Au-delà de ce cas, l’incident illustre une tendance plus large : la multiplication des enlèvements de masse comme levier financier pour des groupes armés. Dans de nombreuses zones rurales du Nigeria, où la présence sécuritaire demeure limitée, ces pratiques sont devenues récurrentes.
Le pays fait face à une crise sécuritaire multidimensionnelle, mêlant insurrection djihadiste, activités de groupes criminels armés — souvent qualifiés de « bandits » —, conflits entre agriculteurs et éleveurs, ainsi que tensions séparatistes dans le sud-est. Dans ce contexte, la protection des populations civiles, en particulier les plus vulnérables, reste un défi majeur pour les autorités.
AFRIQUE
MALI – Bamako sous pression, le blocus djihadiste s’intensifie
Le Mali s’enfonce davantage dans une spirale de violence et de désorganisation, alors que des images diffusées le 6 mai montrent des véhicules incendiés à Kenieroba, sur un axe stratégique menant à Bamako. En cause : un blocus imposé depuis le 30 avril par des groupes djihadistes, paralysant les principales routes d’approvisionnement d’un pays fortement dépendant du transport routier.
Cette pression logistique s’accompagne d’une escalade meurtrière dans le centre du pays. Des attaques coordonnées ont visé les villages de Korikori et Gomossogou, faisant au moins plusieurs dizaines de morts selon des sources locales et sécuritaires. Ces assauts ont été revendiqués par le Groupe de soutien à l’islam et aux musulmans, affilié à Al-Qaïda.
Selon des observateurs du WAMAPS, le bilan pourrait dépasser la cinquantaine de victimes, avec des villages pillés et incendiés. Ces violences s’inscrivent dans une logique de représailles, notamment contre la milice Dan Nan Ambassagou, accusée de multiples exactions dans la région.
Sur le terrain, la confusion persiste. L’armée malienne affirme avoir mené des opérations ciblées contre des groupes armés, annonçant la neutralisation d’une douzaine de combattants, sans fournir davantage de précisions.

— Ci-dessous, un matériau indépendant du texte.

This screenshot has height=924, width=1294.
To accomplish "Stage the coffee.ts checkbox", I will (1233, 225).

Parallèlement, la crise prend une dimension politico-militaire. Des arrestations et enlèvements visant des figures de l’opposition et certains militaires alimentent les tensions internes. Le parquet militaire évoque des “preuves solides” de complicités dans les attaques récentes, tandis que des voix critiques dénoncent une purge déguisée.
AFRIQUE
MAURITANIE – Deux députées de l’opposition condamnées à quatre ans de prison
En Mauritanie, la condamnation de deux figures parlementaires de l’opposition ravive les inquiétudes autour de la liberté d’expression et des tensions identitaires dans le pays. Lundi, un tribunal de Nouakchott a prononcé une peine de quatre ans de prison à l’encontre de Marieme Cheikh Dieng et Ghamou Achour, à la suite de publications critiques visant le pouvoir en place.

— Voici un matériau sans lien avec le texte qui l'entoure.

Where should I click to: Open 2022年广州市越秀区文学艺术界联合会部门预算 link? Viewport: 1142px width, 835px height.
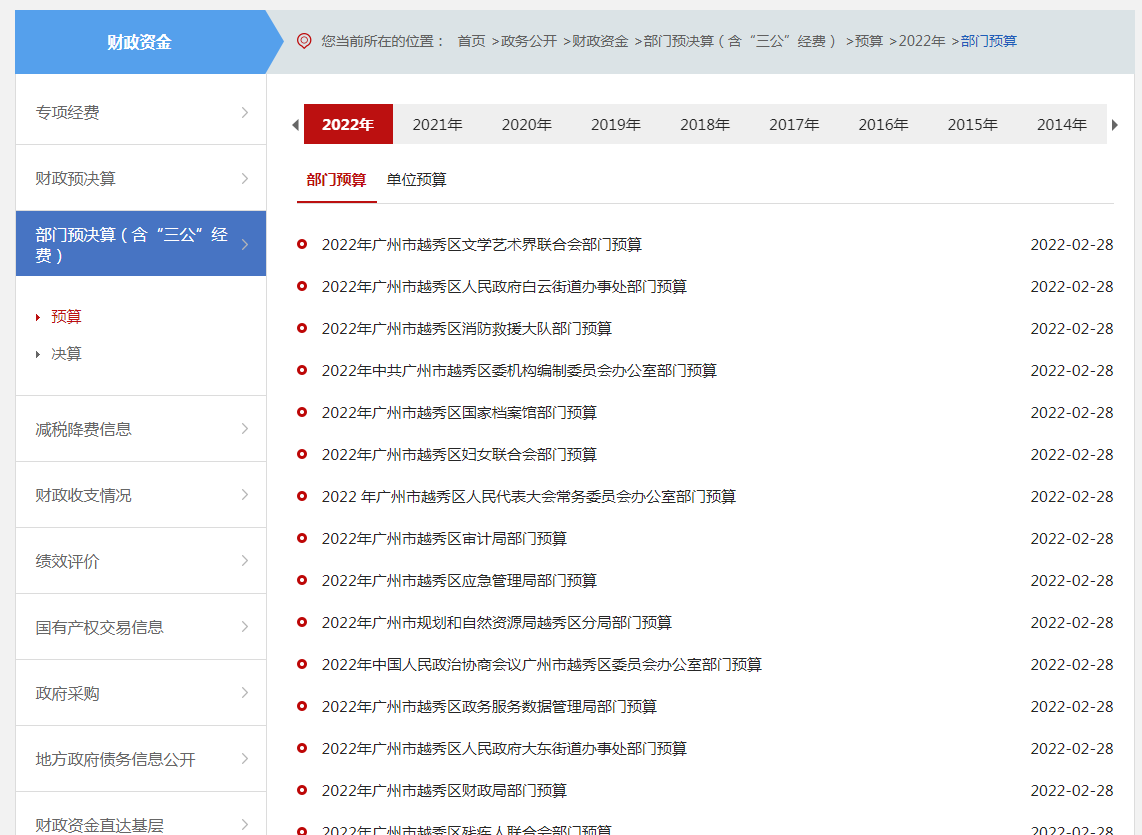pos(481,245)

Au cœur de cette affaire, des messages diffusés sur les réseaux sociaux dans lesquels les deux élues remettaient en cause la gouvernance du président Mohamed Ould Ghazouani. Elles y dénonçaient notamment des inégalités structurelles au sein de la justice mauritanienne, accusée de marginaliser certaines composantes de la population, en particulier les communautés noires et les descendants d’esclaves.
Le parquet avait retenu des charges lourdes, évoquant une atteinte aux symboles de l’État ainsi qu’une incitation à troubler l’ordre public. Pour la défense, il s’agit avant tout d’une sanction politique visant à faire taire des voix dissidentes dans un contexte de plus en plus tendu.
Le silence des autorités après le verdict contraste avec les réactions indignées de plusieurs acteurs de la société civile. Parmi eux, Biram Dah Abeid, figure emblématique de la lutte contre l’esclavage en Mauritanie, a dénoncé une décision « profondément politique », saluant le courage des deux députées qu’il considère comme des symboles de résistance face aux injustices.